Similarly, I had family members added as facebook moderators.
They hid and deleted comments that were profane, harassing, inappropriate, OR most importantly, mentioned that they couldn’t access my site. While it was meant to be a letter to just the mother, it became a compassion project for me. I didn’t want people to stop trying to click the link because people were complaining they couldn’t access it.
The high price of a viral post on the internet
It literally costs money.
Bandwidth costs money, and an influx of visitors increases bandwidth.
So you will most definitely incur quite a bill to pay your host or keeping you online during that time.
I didn’t get to spend Memorial Day with my family.
I never got out of my pajamas that day. I noticed how much traffic it had gotten in the dead of the night when crickets are normally the only thing stirring.
So I worked all day watching stats, switching hosts, and trying to make my site as light as possible, disabling and tossing anything too “heavy” that would keep visitors out.
Tough business decisions have to be made spur of the moment.

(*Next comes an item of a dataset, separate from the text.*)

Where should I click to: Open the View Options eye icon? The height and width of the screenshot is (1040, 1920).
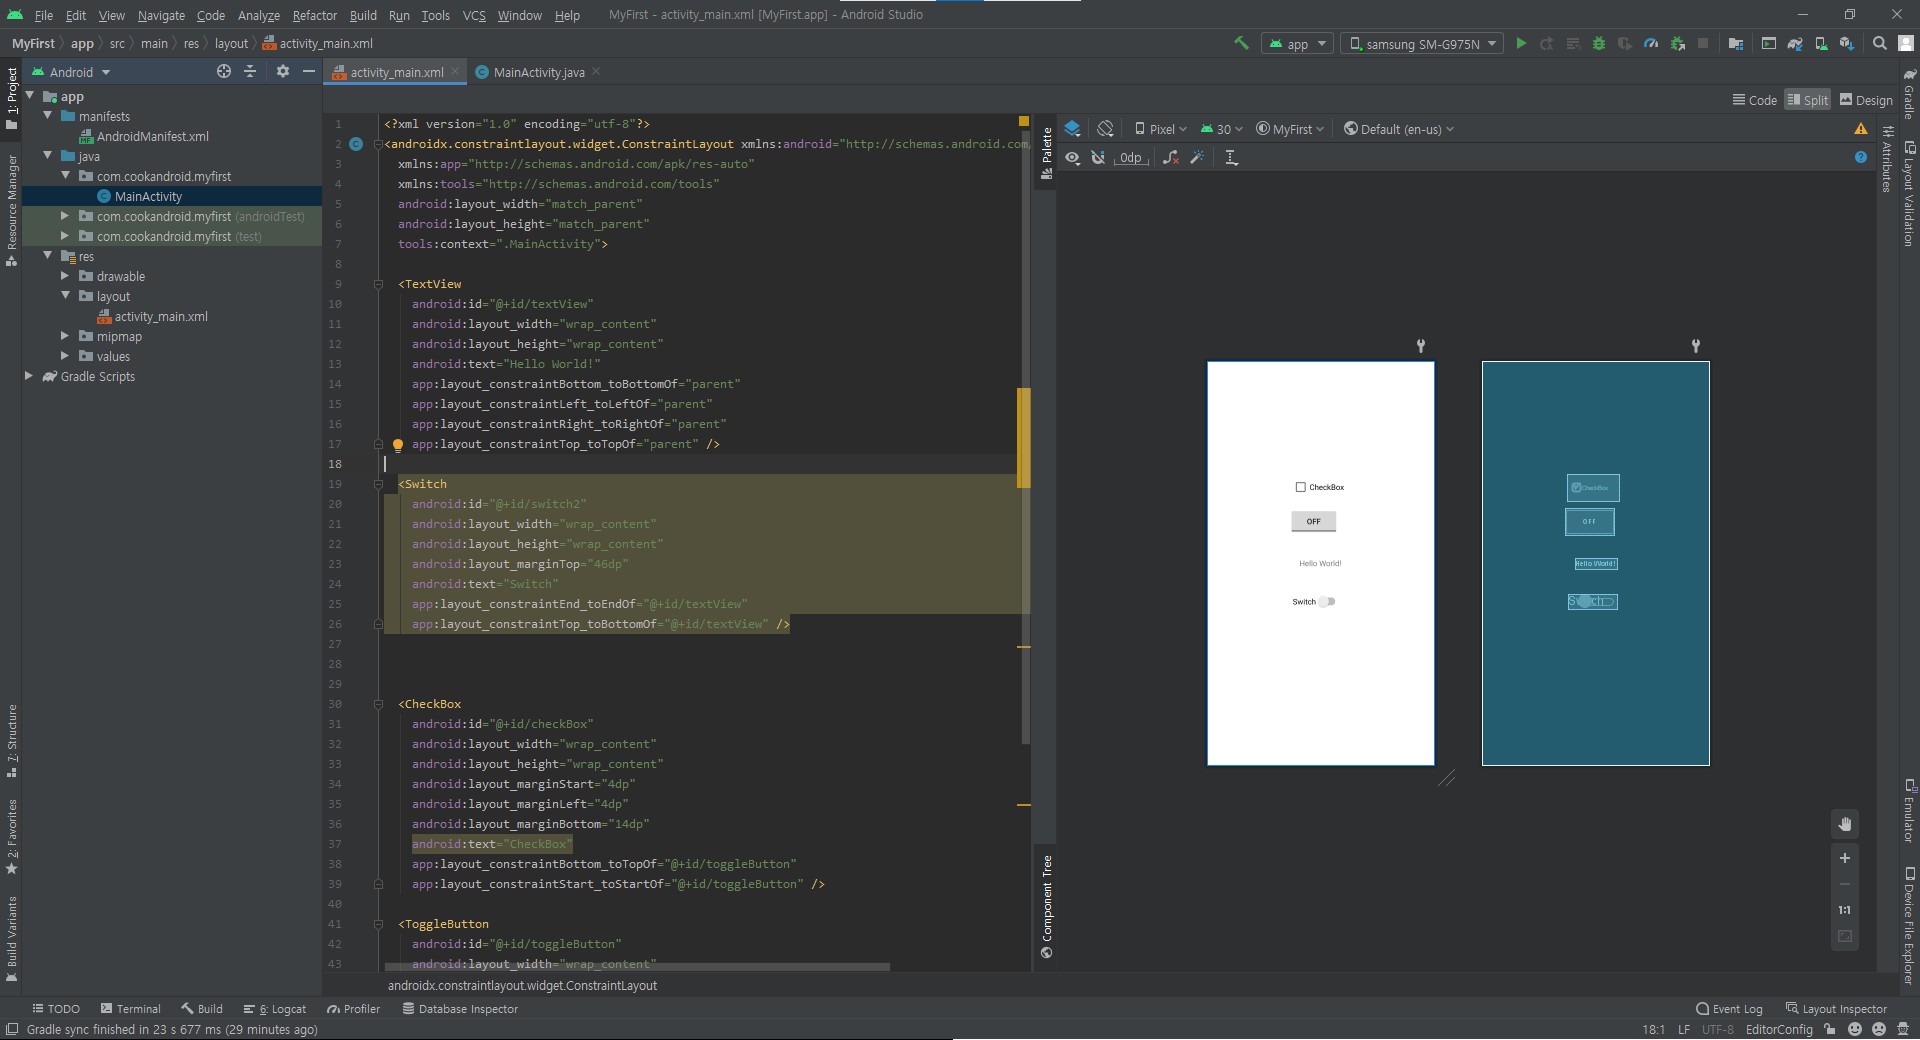[x=1072, y=158]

My host of 2 years, whom I have always loved and admired, is now my former host. I have no ill-will towards her and I struggled with the decision. I didn’t want to hurt her feelings, but in the moment I had to make a decision that put personal feelings aside (I still send clients to her and have family’s sites hosted there).
Your content WILL be stolen and larger sites will ask you to syndicate the content.

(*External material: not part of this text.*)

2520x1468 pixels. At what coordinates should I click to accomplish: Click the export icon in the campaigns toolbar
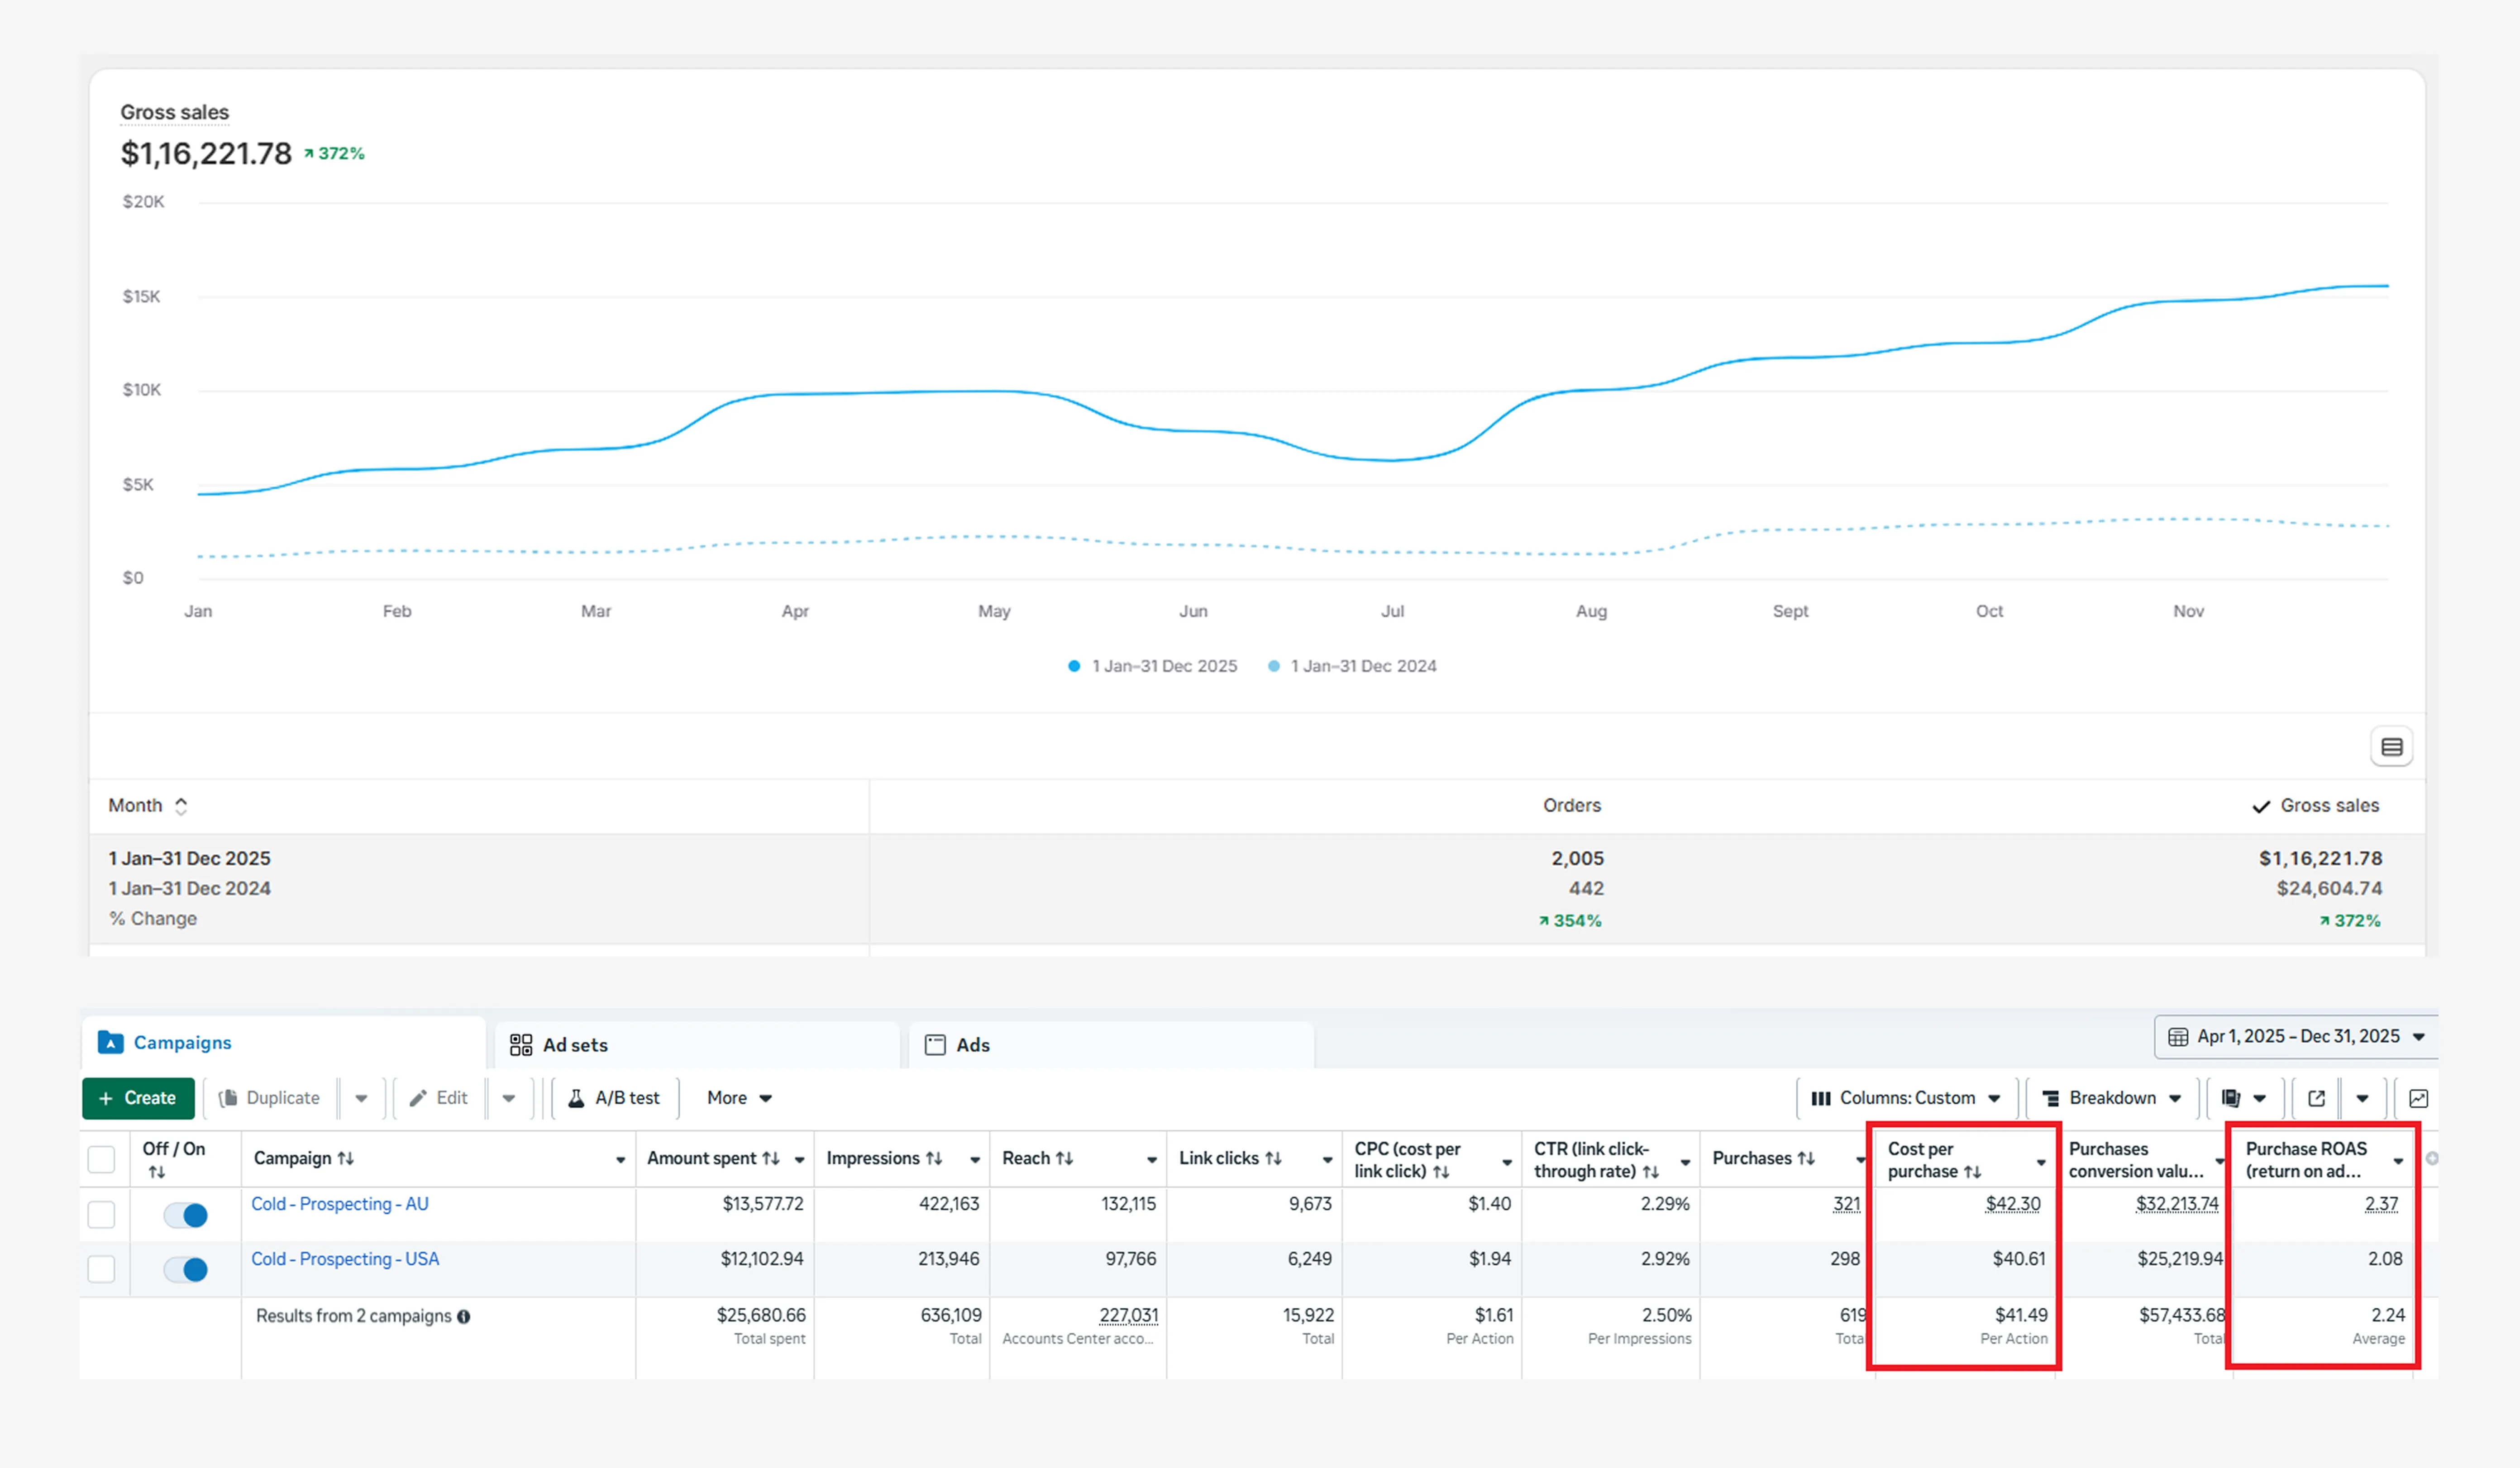(x=2316, y=1098)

I had several offers, both paid and unpaid to be syndicated.
But for me the post wasn’t about money, but it was life-changing for me as I even wound up getting quoted on CBS, interviewed by NBC Universal, and other opportunities. And for that I am glad I chose not to syndicate.

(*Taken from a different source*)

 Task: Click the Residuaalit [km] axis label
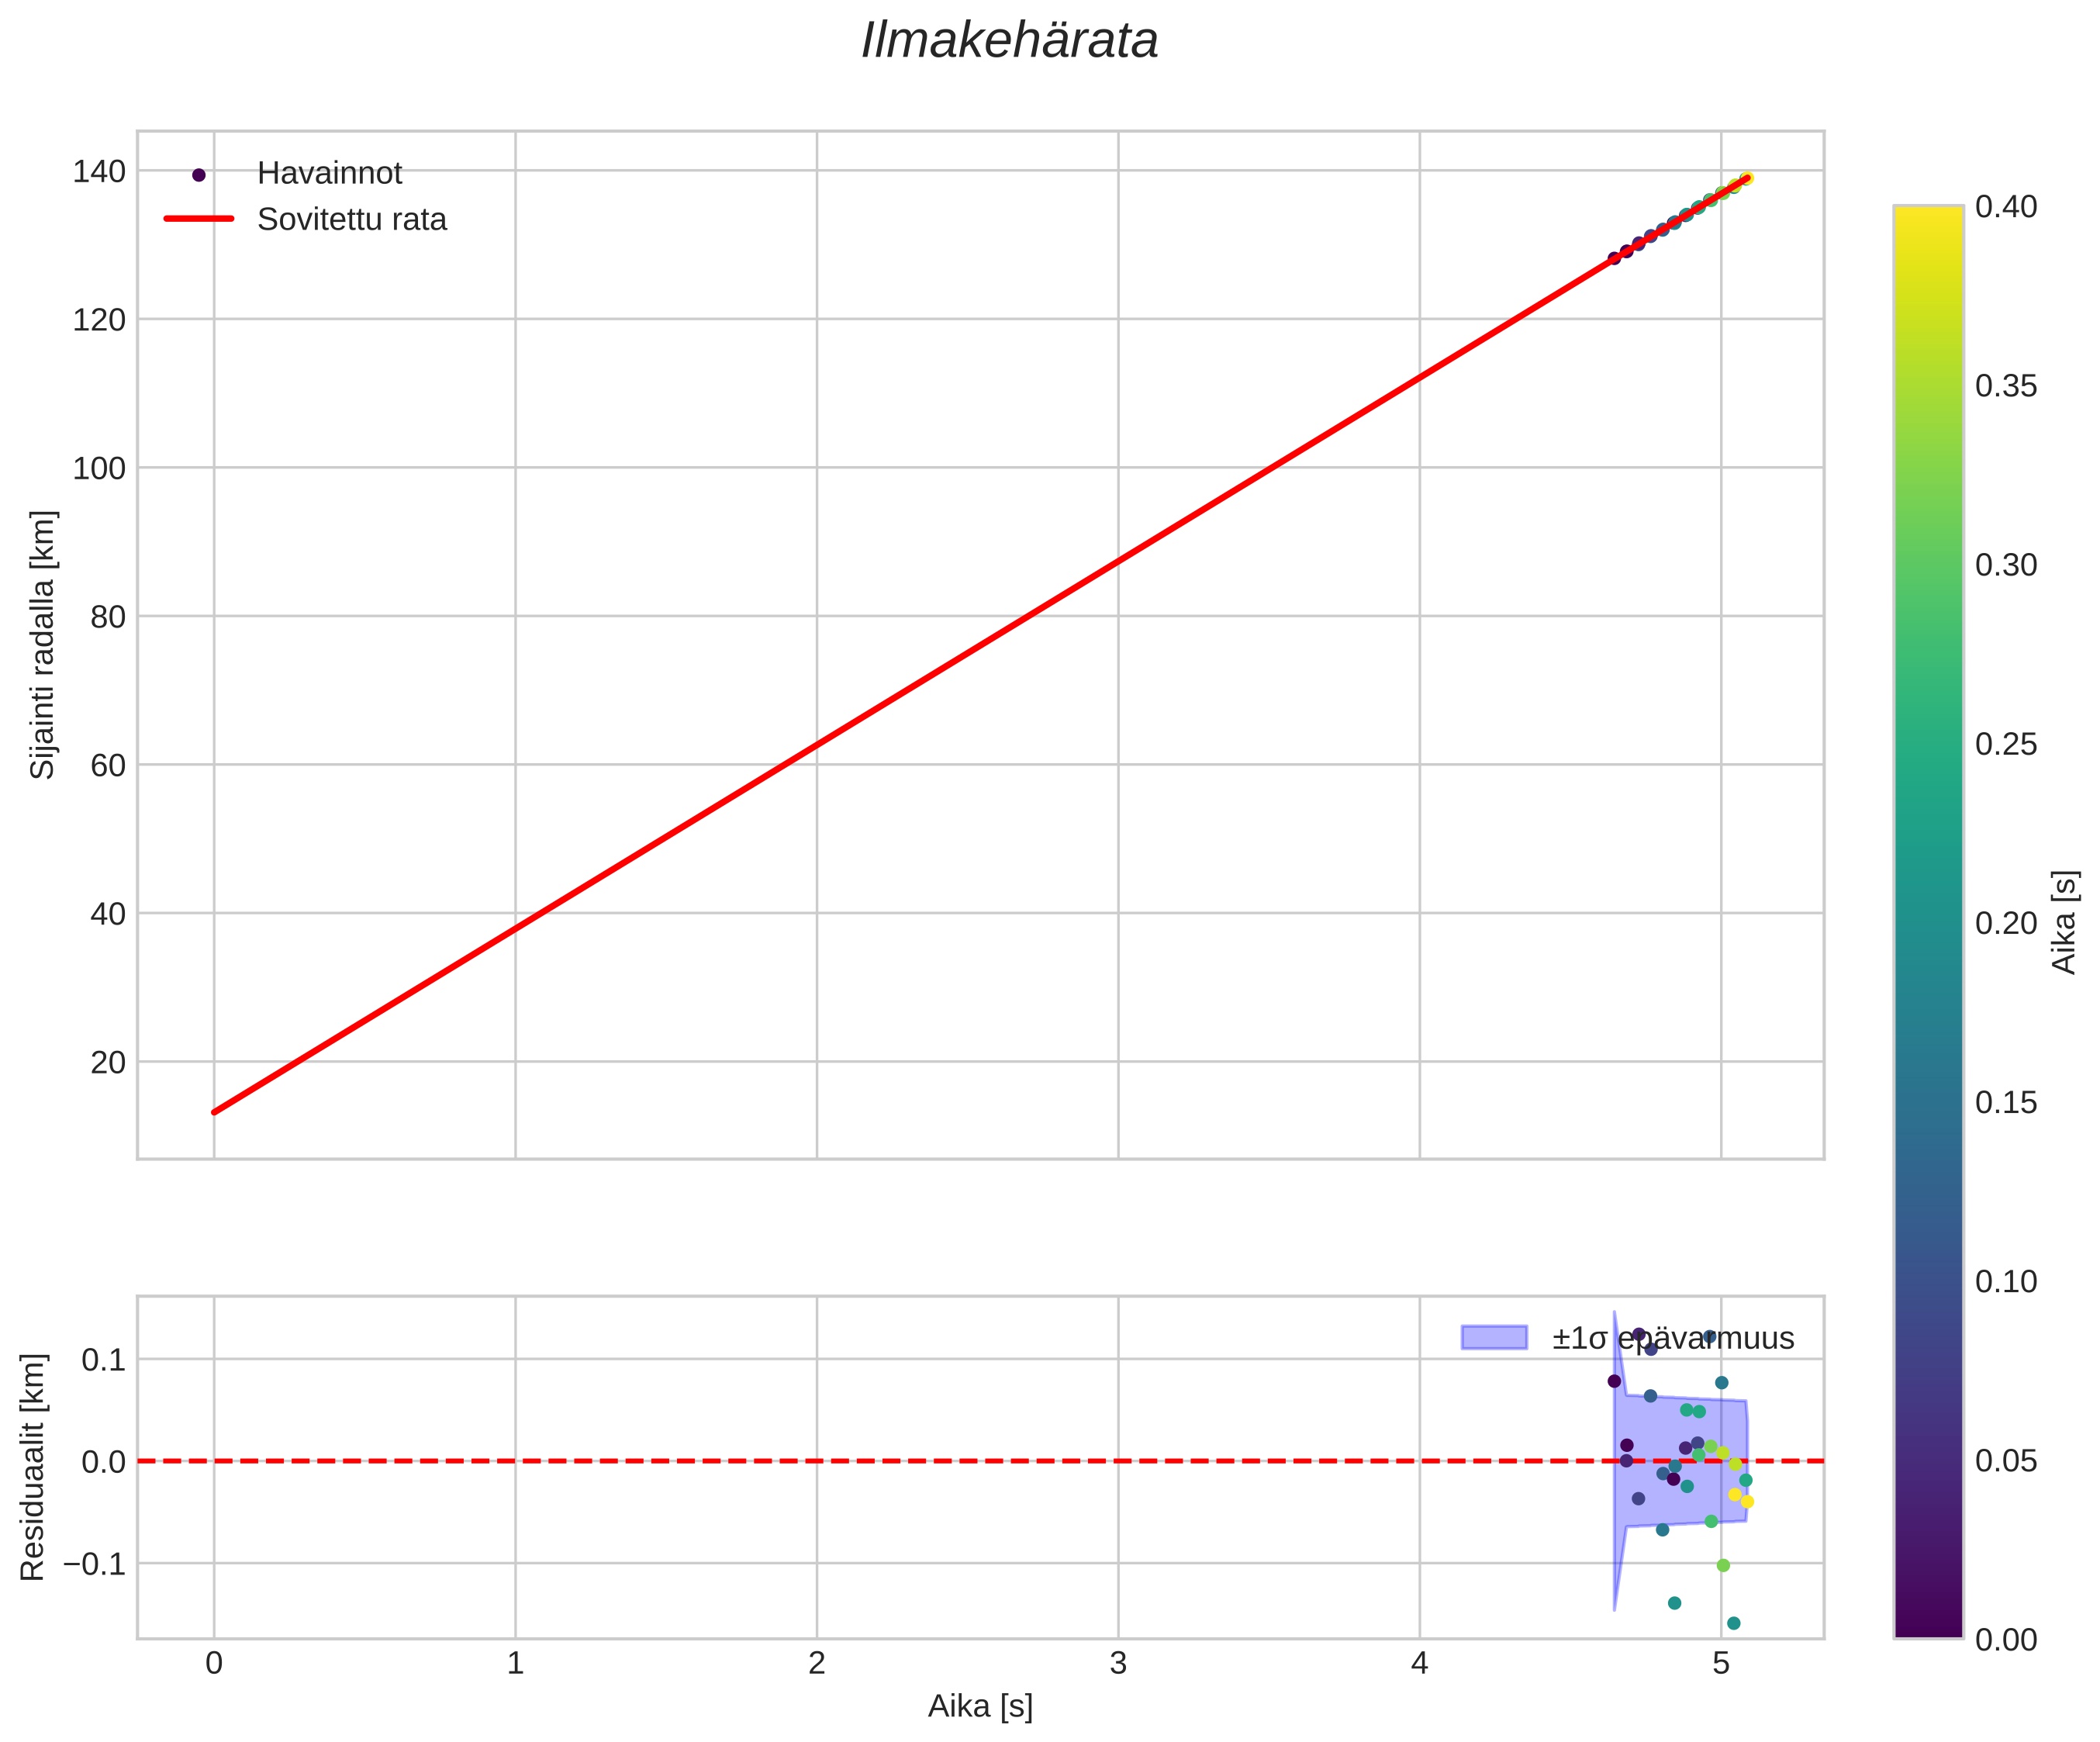click(x=33, y=1467)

If it was a different post, I may have considered some of the paid options (as long as they were still rel=canonical tag). One site even offered a percentage of their ad income. And again, if it was a different post I may have considered it.
The physical and emotional cost of having a blog post go viral
The stress, anxiety, and excitement made me emotionally manic.
I would cry tears of happiness that the message of compassion and empathy was being spread in such a seemingly cold and heartless world, but also tears of sadness seeing more hate come out of it and even get directed at me.
Frustration would be overwhelming that first day because every decision could make or break my blog.
And emotionally I was just a basket case. Like the historical stories of men losing both arms and legs, sitting in a basket going crazy, I felt pretty helpless in doing much of anything. In fact, I published a new post on day 2 and it took literally 3 hours for it to finally go through because the backend of my site was so dreadfully slow and bogged down from people reading the post.
I was literally sick for almost a week.
The first day I think I only ate a snack.
The second day I nibbled on a few things here and there.
And for the week my whole body was screaming for rest and food.
My stomach was in knots, my mind was racing, and I just needed a break from it all. I didn’t want the negativity OR the excitement. I just wanted to get away from it and have bit of normalcy for even a few hours.